## Page excerpt
|---|

The patch that introduces communicators would add an !mpi.comm argument to every operation that requires a communicator.

Case Study: Cartesian Topology

We also want to look at how we would model Cartesian communicators:

%comm_world = mpi.comm_world : !mpi.comm
%nodes = mpi.comm_size %comm_world : !mpi.comm -> i32

%dims = memref.alloca : memref<3xi32>
// initialize to [0,0,2]
memref.store %c0, %dims[0] : memref<3xi32>
memref.store %c0, %dims[1] : memref<3xi32>
memref.store %c2, %dims[2] : memref<3xi32>

// int MPI_Dims_create(int nnodes, int ndims, int dims[])
// ndims will be inferred from the memref size.
// results will be written back into %dims
mpi.dims_create %nodes, %dims : %i32, memref<3x132>

// periods = [true, true, false]
%periods = memref.alloca : memref<3xi32>
// memref initialization left out for brevity

%reorder = arith.constant true : i1

%comm_cart = mpi.cart_create %comm_world, %dims, %periods, %reorder : (!mpi.comm, memref<3xi32>, memref<3xi32>, i1) -> !mpi.comm

Here are the documentation pages of OpenMPI for reference: MPI_Comm_size, MPI_Dims_create and MPI_Cart_create. Using the created Cartesian communicator would look like this:

// get number of dims
%dims = mpi.cartdim_get %comm_cart : !mpi.comm -> i32

// allocate a memref to hold cartesian coordinates:
%coords = memref.alloca(%dims) : memref<?xi32>

// get rank in communicator
%rank = mpi.comm_rank %comm_cart : !mpi.comm -> i32

// translate rank to cartesian coordinates:
mpi.cart_coords %comm_cart, %coords : !mpi.comm, memref<?xi32>

// update rank
mock.calc_dest_coords %coords : memref<?xi32>

// translate back into dest rank:
%rank = mpi.cart_rank %comm_cart, %coords : !mpi.comm, memref<?xi32> -> i32

This uses MPI_Cartdim_get, MPI_Comm_rank, MPI_Cart_coords and MPI_Cart_rank.

|---|

Element and text location data
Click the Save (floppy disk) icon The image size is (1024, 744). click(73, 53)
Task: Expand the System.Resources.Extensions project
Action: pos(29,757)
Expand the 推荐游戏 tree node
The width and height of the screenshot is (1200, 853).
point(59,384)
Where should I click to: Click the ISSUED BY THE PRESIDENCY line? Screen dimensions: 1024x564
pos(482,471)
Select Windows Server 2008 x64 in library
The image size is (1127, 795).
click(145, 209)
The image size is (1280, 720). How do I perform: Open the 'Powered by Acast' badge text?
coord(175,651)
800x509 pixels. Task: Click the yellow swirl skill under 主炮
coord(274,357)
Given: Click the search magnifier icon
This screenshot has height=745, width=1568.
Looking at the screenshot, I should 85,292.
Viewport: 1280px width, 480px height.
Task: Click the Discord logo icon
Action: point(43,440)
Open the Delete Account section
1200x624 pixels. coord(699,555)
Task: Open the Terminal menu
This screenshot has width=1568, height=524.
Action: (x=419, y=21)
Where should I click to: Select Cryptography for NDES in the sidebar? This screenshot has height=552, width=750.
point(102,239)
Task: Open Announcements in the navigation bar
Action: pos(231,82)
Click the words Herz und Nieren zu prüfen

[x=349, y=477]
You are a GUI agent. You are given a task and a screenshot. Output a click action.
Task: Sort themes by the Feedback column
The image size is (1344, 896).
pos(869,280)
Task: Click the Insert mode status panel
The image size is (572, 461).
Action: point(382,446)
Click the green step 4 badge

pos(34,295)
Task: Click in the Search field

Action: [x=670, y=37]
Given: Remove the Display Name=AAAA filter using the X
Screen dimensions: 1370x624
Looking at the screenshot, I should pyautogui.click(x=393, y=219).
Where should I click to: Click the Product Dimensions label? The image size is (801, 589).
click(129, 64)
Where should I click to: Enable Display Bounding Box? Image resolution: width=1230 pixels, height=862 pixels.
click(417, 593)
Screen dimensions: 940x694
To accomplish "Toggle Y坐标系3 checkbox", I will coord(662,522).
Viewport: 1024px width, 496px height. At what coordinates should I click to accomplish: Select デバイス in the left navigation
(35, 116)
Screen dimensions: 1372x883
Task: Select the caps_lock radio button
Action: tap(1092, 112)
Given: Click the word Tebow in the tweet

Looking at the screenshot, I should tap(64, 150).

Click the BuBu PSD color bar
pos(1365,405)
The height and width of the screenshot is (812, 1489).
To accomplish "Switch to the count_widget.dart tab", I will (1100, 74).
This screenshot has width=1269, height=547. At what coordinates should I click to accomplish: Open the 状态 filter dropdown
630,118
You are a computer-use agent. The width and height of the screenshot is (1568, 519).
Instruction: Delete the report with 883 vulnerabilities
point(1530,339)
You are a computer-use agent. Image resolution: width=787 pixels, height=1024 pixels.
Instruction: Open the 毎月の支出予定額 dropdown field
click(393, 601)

|---|

## Given task
Write what comes next in the excerpt on modeling MPI Cartesian communicators, picking up after its last sentence.

## Result for this task
Notes:

  • MPI_Cart_rank expects the array to have exactly ndims elements, which we can’t universally verify at compile time.

We hope that this illustrates that the concept of MPI Communicators can be broadly mapped to MLIR in a consistent fashion.

One can see that mapping MPI_Group operations can be done in an analogous fashion to topologies.

Collectives / Operations

The easiest case of an MPI_Allreduce using MPI_SUM can be modelled like this:

%sum = mpi.op sum : !mpi.op
%outref = memref.alloc() : !memref<100xf32>

mpi.allreduce %ref with %sum into %outref on %my_comm : memref<100xf32>

// with MPI_IN_PLACE, replace `into` $dest with `in_place`
mpi.allreduce %ref with %sum in_place on %my_comm : memref<100xf32>

A simple MPI_Reduce poses an additional challenge, as the result buffer is only written to on rank 0, meaning we would
not want to allocate a full memref on each rank. Our idea is to allow unsized memref arguments on the destination.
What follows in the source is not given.